**What the exercise asks:**
Among the entries that follow, how many lines contain the word "computer"? Give the number alone.

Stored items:
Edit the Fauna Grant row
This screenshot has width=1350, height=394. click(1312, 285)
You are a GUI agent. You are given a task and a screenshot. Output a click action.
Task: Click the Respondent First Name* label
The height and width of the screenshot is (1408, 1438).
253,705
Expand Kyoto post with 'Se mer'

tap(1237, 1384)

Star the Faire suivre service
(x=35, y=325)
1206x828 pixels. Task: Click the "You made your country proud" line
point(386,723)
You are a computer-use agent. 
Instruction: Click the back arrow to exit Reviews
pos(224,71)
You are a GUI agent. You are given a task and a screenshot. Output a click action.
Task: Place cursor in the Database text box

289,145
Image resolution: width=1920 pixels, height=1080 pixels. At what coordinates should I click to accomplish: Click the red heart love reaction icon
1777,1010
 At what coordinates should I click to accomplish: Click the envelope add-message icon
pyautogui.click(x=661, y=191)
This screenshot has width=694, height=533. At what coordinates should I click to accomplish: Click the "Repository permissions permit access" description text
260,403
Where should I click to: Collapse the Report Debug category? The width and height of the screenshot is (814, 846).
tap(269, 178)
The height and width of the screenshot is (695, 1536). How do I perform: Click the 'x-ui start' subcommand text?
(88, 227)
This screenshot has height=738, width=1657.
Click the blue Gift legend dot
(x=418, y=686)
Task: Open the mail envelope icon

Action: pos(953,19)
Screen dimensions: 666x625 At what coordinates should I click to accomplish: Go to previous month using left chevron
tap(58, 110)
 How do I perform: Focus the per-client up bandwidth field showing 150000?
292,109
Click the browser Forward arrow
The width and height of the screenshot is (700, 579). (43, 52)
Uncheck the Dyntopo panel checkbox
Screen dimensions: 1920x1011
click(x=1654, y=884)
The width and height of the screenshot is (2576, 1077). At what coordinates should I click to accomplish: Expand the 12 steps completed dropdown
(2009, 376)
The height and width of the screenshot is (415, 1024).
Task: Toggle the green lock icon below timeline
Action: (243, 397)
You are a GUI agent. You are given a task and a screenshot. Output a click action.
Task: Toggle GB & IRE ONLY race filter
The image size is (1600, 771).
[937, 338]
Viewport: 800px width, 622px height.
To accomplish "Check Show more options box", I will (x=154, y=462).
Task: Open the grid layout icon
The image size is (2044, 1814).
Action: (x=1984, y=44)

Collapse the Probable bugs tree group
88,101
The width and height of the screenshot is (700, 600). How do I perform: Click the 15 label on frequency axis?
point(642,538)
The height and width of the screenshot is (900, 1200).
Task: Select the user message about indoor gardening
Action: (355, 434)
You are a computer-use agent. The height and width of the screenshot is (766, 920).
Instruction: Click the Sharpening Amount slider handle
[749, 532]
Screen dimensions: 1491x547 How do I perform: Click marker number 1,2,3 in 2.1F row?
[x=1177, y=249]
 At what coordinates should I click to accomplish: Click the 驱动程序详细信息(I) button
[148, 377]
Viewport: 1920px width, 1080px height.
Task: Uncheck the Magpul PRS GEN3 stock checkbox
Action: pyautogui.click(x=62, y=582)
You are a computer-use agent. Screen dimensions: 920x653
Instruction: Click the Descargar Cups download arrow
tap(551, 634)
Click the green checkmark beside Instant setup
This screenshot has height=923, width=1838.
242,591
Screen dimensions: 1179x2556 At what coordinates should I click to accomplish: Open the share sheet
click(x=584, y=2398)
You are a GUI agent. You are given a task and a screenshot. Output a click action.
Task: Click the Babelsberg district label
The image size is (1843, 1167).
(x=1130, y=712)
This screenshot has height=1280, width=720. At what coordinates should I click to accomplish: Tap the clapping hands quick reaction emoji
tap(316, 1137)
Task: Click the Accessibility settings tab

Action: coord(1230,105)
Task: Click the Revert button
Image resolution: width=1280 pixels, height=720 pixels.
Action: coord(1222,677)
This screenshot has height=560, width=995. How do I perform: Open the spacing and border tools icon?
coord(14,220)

**Exercise result:**
3